Supplied information below:
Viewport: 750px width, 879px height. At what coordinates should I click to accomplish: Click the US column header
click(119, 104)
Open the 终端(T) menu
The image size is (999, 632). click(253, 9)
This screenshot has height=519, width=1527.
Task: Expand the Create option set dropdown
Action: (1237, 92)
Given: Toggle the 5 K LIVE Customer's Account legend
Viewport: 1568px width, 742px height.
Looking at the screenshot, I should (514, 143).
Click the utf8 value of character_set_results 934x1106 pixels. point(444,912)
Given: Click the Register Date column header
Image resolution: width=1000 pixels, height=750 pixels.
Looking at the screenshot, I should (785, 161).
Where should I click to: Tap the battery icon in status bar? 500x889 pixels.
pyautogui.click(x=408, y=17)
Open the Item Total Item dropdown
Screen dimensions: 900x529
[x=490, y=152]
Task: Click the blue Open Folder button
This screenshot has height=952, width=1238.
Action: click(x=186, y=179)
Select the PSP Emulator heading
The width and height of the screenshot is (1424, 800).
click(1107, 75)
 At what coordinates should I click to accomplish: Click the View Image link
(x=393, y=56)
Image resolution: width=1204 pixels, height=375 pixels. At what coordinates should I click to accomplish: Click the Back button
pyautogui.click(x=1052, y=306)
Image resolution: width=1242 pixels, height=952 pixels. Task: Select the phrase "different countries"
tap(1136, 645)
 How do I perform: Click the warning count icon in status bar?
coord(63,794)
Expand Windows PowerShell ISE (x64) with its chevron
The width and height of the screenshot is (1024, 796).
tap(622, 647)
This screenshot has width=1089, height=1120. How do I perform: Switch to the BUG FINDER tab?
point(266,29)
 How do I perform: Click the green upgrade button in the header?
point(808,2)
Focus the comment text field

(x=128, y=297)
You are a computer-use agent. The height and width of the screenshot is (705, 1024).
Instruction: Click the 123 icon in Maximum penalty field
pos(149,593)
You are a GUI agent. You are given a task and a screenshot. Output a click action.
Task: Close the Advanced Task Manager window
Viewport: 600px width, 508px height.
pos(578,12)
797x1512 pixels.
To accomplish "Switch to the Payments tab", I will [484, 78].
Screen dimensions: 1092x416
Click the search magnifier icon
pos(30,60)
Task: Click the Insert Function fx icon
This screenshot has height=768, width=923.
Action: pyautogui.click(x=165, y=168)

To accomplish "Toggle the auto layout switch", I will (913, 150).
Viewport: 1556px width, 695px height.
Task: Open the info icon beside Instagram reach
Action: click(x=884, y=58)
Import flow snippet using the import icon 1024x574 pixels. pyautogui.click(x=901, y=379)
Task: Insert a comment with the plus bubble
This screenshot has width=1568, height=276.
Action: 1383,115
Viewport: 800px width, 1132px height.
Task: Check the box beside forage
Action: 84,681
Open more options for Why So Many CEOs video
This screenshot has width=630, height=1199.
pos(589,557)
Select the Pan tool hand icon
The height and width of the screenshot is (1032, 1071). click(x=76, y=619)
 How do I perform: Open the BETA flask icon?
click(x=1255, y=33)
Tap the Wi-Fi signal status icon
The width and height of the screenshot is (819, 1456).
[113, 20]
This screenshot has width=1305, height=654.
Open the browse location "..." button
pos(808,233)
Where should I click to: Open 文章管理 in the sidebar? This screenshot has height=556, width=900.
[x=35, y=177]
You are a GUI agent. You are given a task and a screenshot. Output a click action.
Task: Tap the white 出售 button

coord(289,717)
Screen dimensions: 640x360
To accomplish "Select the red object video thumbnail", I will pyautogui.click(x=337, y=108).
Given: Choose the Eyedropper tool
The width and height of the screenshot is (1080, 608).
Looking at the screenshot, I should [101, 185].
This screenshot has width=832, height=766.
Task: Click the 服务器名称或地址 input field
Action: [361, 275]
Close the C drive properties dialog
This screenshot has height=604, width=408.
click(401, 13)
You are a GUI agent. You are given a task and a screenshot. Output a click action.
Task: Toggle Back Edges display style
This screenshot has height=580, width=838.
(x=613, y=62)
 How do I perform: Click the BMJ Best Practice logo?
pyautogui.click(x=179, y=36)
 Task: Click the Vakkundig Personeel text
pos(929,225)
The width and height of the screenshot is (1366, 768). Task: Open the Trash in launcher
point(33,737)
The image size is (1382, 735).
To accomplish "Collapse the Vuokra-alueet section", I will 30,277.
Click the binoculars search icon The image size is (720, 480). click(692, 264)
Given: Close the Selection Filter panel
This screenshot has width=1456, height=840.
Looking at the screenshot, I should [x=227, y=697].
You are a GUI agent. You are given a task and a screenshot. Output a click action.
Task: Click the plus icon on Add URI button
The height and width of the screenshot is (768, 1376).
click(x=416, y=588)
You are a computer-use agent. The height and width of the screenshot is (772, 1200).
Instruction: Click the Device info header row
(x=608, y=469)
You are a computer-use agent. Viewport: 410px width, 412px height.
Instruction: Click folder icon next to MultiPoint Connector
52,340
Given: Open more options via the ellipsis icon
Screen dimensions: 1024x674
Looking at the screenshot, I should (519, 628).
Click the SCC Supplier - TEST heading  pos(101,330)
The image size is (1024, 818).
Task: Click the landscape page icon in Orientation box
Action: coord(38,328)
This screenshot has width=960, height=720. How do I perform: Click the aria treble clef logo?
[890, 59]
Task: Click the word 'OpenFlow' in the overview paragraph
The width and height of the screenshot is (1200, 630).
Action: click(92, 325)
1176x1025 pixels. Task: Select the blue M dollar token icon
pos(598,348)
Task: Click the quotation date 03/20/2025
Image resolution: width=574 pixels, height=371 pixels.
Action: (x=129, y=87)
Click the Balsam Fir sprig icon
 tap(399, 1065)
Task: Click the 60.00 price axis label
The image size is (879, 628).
End of Supplied information.
◆ Work order
Transcribe the records in full, so that each line reads exactly as before.

◆ Written response
Viewport: 750px width, 879px height. At what coordinates should I click to accomplish: Click the US column header
click(119, 104)
Open the 终端(T) menu
The image size is (999, 632). click(253, 9)
This screenshot has height=519, width=1527.
Task: Expand the Create option set dropdown
Action: (1237, 92)
Given: Toggle the 5 K LIVE Customer's Account legend
Viewport: 1568px width, 742px height.
Looking at the screenshot, I should (514, 143).
Click the utf8 value of character_set_results 934x1106 pixels. point(444,912)
Given: Click the Register Date column header
Image resolution: width=1000 pixels, height=750 pixels.
Looking at the screenshot, I should (785, 161).
Where should I click to: Tap the battery icon in status bar? 500x889 pixels.
pyautogui.click(x=408, y=17)
Open the Item Total Item dropdown
Screen dimensions: 900x529
[x=490, y=152]
Task: Click the blue Open Folder button
This screenshot has height=952, width=1238.
Action: click(x=186, y=179)
Select the PSP Emulator heading
The width and height of the screenshot is (1424, 800).
click(1107, 75)
 At what coordinates should I click to accomplish: Click the View Image link
(x=393, y=56)
Image resolution: width=1204 pixels, height=375 pixels. At what coordinates should I click to accomplish: Click the Back button
pyautogui.click(x=1052, y=306)
Image resolution: width=1242 pixels, height=952 pixels. Task: Select the phrase "different countries"
tap(1136, 645)
 How do I perform: Click the warning count icon in status bar?
coord(63,794)
Expand Windows PowerShell ISE (x64) with its chevron
The width and height of the screenshot is (1024, 796).
tap(622, 647)
This screenshot has width=1089, height=1120. How do I perform: Switch to the BUG FINDER tab?
point(266,29)
 How do I perform: Click the green upgrade button in the header?
point(808,2)
Focus the comment text field

(x=128, y=297)
You are a computer-use agent. The height and width of the screenshot is (705, 1024).
Instruction: Click the 123 icon in Maximum penalty field
pos(149,593)
You are a GUI agent. You are given a task and a screenshot. Output a click action.
Task: Close the Advanced Task Manager window
Viewport: 600px width, 508px height.
pos(578,12)
797x1512 pixels.
To accomplish "Switch to the Payments tab", I will [484, 78].
Screen dimensions: 1092x416
Click the search magnifier icon
pos(30,60)
Task: Click the Insert Function fx icon
This screenshot has height=768, width=923.
Action: pyautogui.click(x=165, y=168)

To accomplish "Toggle the auto layout switch", I will (913, 150).
Viewport: 1556px width, 695px height.
Task: Open the info icon beside Instagram reach
Action: click(x=884, y=58)
Import flow snippet using the import icon 1024x574 pixels. pyautogui.click(x=901, y=379)
Task: Insert a comment with the plus bubble
This screenshot has width=1568, height=276.
Action: 1383,115
Viewport: 800px width, 1132px height.
Task: Check the box beside forage
Action: 84,681
Open more options for Why So Many CEOs video
This screenshot has width=630, height=1199.
pos(589,557)
Select the Pan tool hand icon
The height and width of the screenshot is (1032, 1071). click(x=76, y=619)
 How do I perform: Open the BETA flask icon?
click(x=1255, y=33)
Tap the Wi-Fi signal status icon
The width and height of the screenshot is (819, 1456).
[113, 20]
This screenshot has width=1305, height=654.
Open the browse location "..." button
pos(808,233)
Where should I click to: Open 文章管理 in the sidebar? This screenshot has height=556, width=900.
[x=35, y=177]
You are a GUI agent. You are given a task and a screenshot. Output a click action.
Task: Tap the white 出售 button

coord(289,717)
Screen dimensions: 640x360
To accomplish "Select the red object video thumbnail", I will pyautogui.click(x=337, y=108).
Given: Choose the Eyedropper tool
The width and height of the screenshot is (1080, 608).
Looking at the screenshot, I should [101, 185].
This screenshot has width=832, height=766.
Task: Click the 服务器名称或地址 input field
Action: [361, 275]
Close the C drive properties dialog
This screenshot has height=604, width=408.
click(401, 13)
You are a GUI agent. You are given a task and a screenshot. Output a click action.
Task: Toggle Back Edges display style
This screenshot has height=580, width=838.
(x=613, y=62)
 How do I perform: Click the BMJ Best Practice logo?
pyautogui.click(x=179, y=36)
 Task: Click the Vakkundig Personeel text
pos(929,225)
The width and height of the screenshot is (1366, 768). Task: Open the Trash in launcher
point(33,737)
The image size is (1382, 735).
To accomplish "Collapse the Vuokra-alueet section", I will 30,277.
Click the binoculars search icon The image size is (720, 480). click(692, 264)
Given: Close the Selection Filter panel
This screenshot has width=1456, height=840.
Looking at the screenshot, I should [x=227, y=697].
You are a GUI agent. You are given a task and a screenshot. Output a click action.
Task: Click the plus icon on Add URI button
The height and width of the screenshot is (768, 1376).
click(x=416, y=588)
You are a computer-use agent. The height and width of the screenshot is (772, 1200).
Instruction: Click the Device info header row
(x=608, y=469)
You are a computer-use agent. Viewport: 410px width, 412px height.
Instruction: Click folder icon next to MultiPoint Connector
52,340
Given: Open more options via the ellipsis icon
Screen dimensions: 1024x674
Looking at the screenshot, I should (519, 628).
Click the SCC Supplier - TEST heading  pos(101,330)
The image size is (1024, 818).
Task: Click the landscape page icon in Orientation box
Action: coord(38,328)
This screenshot has width=960, height=720. How do I perform: Click the aria treble clef logo?
[890, 59]
Task: Click the word 'OpenFlow' in the overview paragraph
The width and height of the screenshot is (1200, 630).
Action: click(92, 325)
1176x1025 pixels. Task: Select the blue M dollar token icon
pos(598,348)
Task: Click the quotation date 03/20/2025
Image resolution: width=574 pixels, height=371 pixels.
Action: (x=129, y=87)
Click the Balsam Fir sprig icon
 tap(399, 1065)
Task: Click the 60.00 price axis label
The image size is (879, 628).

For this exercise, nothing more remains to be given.